My studio is situated along the Route Claude Bonnier – a frontier of France’s resistance movement which helped the Allies defeat the Germans during the second world war. This history, which seeps into the fabric of the villages and barns, still affects attitudes and behaviours, and is a source of pride and sometimes shame for locals of the region. My neighbours recount personal tales of trembling and defiance, like having their grain stores demanded by the German soldiers and how they were able to hide and thwart the regime; others tell of collaborations and betrayals which have marred families for generations to the present day. These stories have taken root in my imagination and have become one of many sources for my paintings which are in no particular order and are an ongoing research into the psychologies of freedom, resistance and occupation.
This abridged version of Claude Bonnier’s life is drawn from an extract printed in Living Magazine 2011.
‘He was born in 1897 and although both parents were doctors his love of aviation, planes and motors led him to study Engineering which was to help him in his resistance role later on.
After serving in the First World War he lived a relatively peaceful and normal life. He married Thérèse Renaudel in 1923 and they had two children. He became a Doctor of Science and continued research at the National Research Station until 1936 when he was appointed CEO at the SNCM government aero engine factory near Paris. Claude was considered one of France’s leading engineers – among his achievements was the building of a station high in the Alps to test engines at high altitude, as if they were flying.
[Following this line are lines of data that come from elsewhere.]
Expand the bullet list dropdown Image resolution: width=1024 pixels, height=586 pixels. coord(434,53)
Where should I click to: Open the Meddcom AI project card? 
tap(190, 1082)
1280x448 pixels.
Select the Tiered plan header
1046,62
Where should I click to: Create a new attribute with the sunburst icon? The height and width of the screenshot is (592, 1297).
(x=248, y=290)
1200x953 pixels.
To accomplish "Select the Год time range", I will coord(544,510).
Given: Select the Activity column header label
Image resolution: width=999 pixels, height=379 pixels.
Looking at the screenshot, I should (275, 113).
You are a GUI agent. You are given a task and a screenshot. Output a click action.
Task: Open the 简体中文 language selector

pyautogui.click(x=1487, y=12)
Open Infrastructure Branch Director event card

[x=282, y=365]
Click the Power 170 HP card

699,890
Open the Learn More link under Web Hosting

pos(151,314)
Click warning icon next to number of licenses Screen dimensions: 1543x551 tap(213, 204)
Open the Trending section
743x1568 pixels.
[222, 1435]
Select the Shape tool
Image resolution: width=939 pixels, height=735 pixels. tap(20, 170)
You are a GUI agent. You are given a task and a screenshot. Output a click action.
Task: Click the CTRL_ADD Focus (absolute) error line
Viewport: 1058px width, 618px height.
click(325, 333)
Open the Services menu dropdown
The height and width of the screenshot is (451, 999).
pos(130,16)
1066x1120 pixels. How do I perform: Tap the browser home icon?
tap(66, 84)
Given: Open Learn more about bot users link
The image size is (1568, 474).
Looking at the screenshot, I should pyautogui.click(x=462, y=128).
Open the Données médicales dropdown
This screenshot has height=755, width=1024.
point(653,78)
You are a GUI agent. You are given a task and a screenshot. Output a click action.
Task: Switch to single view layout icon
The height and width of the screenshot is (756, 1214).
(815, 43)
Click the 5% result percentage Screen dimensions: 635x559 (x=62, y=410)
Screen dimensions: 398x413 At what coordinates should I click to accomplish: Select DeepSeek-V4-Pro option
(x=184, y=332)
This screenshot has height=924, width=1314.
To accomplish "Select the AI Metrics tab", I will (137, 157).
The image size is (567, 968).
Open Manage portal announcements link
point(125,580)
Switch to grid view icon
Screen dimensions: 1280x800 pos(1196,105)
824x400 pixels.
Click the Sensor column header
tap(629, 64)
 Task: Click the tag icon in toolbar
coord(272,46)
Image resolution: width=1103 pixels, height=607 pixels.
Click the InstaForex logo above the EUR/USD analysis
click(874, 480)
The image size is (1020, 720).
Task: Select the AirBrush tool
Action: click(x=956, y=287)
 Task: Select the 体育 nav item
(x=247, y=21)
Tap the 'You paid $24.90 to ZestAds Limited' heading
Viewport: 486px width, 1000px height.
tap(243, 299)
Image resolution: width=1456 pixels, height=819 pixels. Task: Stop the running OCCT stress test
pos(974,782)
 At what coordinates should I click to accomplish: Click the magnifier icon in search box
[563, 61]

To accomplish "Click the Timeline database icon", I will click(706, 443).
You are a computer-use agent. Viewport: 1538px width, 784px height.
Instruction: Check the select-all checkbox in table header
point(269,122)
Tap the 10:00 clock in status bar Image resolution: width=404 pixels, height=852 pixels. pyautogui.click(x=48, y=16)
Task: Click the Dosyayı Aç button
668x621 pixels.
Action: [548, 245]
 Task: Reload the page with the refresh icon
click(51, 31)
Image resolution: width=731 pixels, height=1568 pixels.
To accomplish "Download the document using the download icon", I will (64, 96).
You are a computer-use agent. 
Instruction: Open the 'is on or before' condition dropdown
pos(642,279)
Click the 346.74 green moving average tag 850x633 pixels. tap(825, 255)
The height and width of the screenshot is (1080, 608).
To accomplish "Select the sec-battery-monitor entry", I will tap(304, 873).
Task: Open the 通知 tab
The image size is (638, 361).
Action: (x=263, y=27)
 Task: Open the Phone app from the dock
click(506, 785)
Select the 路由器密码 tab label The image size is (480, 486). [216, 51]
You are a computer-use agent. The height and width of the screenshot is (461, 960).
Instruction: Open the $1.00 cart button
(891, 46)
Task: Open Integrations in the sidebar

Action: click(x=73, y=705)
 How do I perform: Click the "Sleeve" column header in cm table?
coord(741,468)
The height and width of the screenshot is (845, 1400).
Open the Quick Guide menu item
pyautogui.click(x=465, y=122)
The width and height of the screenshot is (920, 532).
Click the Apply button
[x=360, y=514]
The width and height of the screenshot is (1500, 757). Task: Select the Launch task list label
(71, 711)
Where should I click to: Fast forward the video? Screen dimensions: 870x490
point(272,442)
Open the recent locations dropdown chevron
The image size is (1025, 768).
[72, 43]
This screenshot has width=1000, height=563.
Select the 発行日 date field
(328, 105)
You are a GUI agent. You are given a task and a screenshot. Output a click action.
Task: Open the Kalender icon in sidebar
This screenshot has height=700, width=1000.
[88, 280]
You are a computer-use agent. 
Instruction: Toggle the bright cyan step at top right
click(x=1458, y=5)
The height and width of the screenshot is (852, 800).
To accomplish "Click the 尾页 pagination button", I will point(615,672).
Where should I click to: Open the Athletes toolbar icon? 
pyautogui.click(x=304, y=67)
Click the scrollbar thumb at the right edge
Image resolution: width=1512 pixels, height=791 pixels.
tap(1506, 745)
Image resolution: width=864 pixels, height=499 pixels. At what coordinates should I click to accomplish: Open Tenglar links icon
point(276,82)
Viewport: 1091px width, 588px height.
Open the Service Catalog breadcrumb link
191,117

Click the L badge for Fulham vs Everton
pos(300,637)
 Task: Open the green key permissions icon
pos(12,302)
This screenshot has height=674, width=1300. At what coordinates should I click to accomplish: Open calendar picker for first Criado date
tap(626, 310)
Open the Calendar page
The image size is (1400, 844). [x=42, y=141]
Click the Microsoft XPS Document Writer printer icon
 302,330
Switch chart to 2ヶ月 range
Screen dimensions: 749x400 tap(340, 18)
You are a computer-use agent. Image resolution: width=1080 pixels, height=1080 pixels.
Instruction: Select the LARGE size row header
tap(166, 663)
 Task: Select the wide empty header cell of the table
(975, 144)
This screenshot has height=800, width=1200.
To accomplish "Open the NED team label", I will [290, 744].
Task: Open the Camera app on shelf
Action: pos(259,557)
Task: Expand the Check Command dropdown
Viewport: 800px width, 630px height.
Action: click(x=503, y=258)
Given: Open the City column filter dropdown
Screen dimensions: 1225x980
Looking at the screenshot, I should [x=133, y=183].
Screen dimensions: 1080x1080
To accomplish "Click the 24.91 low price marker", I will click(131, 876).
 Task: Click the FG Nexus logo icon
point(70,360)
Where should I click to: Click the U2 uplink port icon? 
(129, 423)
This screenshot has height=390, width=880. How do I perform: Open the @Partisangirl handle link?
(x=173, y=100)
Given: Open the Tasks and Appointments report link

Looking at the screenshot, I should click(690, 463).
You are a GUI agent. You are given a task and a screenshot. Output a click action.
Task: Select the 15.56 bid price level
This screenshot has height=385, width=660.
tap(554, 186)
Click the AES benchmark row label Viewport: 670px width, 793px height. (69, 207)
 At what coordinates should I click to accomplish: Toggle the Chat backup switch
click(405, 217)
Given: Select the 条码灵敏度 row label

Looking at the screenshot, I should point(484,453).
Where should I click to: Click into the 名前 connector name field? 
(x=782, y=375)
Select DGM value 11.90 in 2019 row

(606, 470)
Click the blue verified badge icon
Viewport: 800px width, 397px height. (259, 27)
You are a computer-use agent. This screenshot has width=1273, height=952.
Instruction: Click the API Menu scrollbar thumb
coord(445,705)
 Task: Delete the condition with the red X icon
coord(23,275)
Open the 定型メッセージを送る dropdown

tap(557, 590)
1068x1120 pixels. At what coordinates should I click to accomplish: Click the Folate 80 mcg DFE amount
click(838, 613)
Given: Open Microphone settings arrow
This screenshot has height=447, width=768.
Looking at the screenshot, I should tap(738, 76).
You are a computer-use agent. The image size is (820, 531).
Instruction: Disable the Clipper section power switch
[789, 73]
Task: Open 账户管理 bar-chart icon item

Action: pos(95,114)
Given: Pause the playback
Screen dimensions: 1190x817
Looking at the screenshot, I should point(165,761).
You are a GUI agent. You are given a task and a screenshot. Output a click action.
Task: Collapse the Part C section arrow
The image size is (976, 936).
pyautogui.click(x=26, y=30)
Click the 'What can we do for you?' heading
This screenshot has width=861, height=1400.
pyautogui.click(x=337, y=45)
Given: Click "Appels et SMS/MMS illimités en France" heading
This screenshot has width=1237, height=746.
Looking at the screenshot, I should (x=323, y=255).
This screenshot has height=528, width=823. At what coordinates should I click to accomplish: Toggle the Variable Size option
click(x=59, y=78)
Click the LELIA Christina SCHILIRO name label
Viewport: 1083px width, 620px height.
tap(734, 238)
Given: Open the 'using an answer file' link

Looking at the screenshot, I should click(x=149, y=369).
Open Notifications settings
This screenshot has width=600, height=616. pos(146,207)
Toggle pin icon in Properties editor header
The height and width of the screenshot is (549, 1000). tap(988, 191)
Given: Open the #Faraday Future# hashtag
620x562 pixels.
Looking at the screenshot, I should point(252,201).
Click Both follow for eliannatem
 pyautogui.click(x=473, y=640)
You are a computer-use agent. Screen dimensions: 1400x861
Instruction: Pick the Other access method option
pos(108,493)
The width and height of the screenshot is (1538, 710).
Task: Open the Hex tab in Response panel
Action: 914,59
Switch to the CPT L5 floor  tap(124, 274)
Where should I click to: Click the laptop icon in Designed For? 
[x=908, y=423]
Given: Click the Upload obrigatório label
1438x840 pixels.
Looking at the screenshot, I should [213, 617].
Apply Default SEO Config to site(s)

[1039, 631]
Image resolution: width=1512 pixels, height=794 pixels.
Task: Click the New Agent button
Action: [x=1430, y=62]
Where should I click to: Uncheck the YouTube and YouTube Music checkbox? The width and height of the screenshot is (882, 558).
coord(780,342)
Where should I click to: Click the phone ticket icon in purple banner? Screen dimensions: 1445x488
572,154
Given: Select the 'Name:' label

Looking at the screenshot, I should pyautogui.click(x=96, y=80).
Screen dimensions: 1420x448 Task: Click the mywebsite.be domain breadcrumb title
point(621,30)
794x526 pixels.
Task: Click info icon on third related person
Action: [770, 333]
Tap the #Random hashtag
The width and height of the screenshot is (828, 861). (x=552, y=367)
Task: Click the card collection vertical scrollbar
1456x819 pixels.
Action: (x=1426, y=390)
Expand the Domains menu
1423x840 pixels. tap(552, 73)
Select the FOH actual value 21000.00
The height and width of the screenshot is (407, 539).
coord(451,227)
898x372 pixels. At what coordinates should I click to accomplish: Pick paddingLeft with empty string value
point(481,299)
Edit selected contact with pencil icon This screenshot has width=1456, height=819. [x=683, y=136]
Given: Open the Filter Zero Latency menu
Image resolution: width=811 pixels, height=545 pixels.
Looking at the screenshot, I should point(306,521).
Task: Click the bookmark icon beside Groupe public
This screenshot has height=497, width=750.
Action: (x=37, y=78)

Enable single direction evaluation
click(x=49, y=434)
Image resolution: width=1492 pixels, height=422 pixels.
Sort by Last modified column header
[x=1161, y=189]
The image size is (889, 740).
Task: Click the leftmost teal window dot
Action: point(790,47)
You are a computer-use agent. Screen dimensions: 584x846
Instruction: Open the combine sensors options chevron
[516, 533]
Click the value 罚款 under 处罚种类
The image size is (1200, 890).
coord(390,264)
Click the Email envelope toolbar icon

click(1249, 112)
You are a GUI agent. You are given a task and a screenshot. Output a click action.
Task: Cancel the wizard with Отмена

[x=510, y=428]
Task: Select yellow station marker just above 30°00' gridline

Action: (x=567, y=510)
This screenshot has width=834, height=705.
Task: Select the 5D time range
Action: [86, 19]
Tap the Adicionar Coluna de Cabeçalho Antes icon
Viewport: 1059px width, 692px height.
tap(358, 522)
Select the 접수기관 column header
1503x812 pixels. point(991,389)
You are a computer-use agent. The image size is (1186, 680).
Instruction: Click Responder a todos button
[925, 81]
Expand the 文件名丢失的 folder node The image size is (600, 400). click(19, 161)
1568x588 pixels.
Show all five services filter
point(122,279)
But then came the Second World War and September 1939 saw Claude back with the military, this time as Commandant de l’Armée de l’Air based at Chartres, north France. He was a part of the force that delayed the German army encircling Dunkerque to protect the Allied evacuation. Ordered to embark with his men his boat hit a mine and caught fire. Rescued and returned to Dunkerque, this time Claude and his men successfully escaped to England but quickly returned and retreated to the south of France.
In order to travel to North Africa, Claude established a company in Algiers and was there when the Allied forces invaded in November 1942. He enlisted with the Forces Français Libres and by June 1943 had travelled a long and arduous journey through North Africa, eventually making his way to London. General de Gaulle appointed him Lt Colonel and Délégué Regional Militaire for Region B covering an area that included the Charente, Charente-Maritime, Gironde and Dordogne.
This meant rigorous training – Polish instructors taught him how to jump with a parachute while British instructors trained him in the guerrilla tactics that became part of the resistance movement’s modus operandi. Five months later he and his assistant Jacques Nancy, were ready for action. On the night of 14 November 1943 Claude, now code-named ‘Hypotenuse’, and his partner Jacques Nancy, pseudonym ‘Sape’, landed by Lysander plane in a field alongside the River Charente at Angeac-sur-Charente.
Over the next couple of months Claude and Jacques met with various resistance leaders, linking the groups, lifting morale, arranging supplies and training and equipping more than 70 saboteur groups including the Special Section of Sabotage (SSS) in the Charente and Charente-Maritime that destroyed railway lines, slowed down the German army and softened the way for the Allies to take Angoulême on 31 August 1944.
Claude was eventually betrayed – an informer within the Resistance ( probably previously captured, threatened and tortured ) arranged for him to be lured to a meeting in Bordeaux. Imprisoned, his hands cuffed behind his back, he knew he too would face torture. Realising that the information he held was so valuable that he couldn’t risk yielding under extreme pain, he decided he had no choice but to kill himself. A cyanide pill had been sewn into his clothing and the final act of heroism of this exceptional man was to get the pill to fall to the floor where it broke into pieces. Unable to swallow the pill at once, he suffered painfully. All this overheard by another prisoner in the next cell.
Thérèse herself was engaged in separate underground activities including an escape network for Frenchmen wanting to go to North Africa or England. In 1954 Claude Bonnier was buried in the crypt of the National Memorial of Resistance at Chasseneuil-sur-Bonnieure and Thérèse was buried with him in 1991.’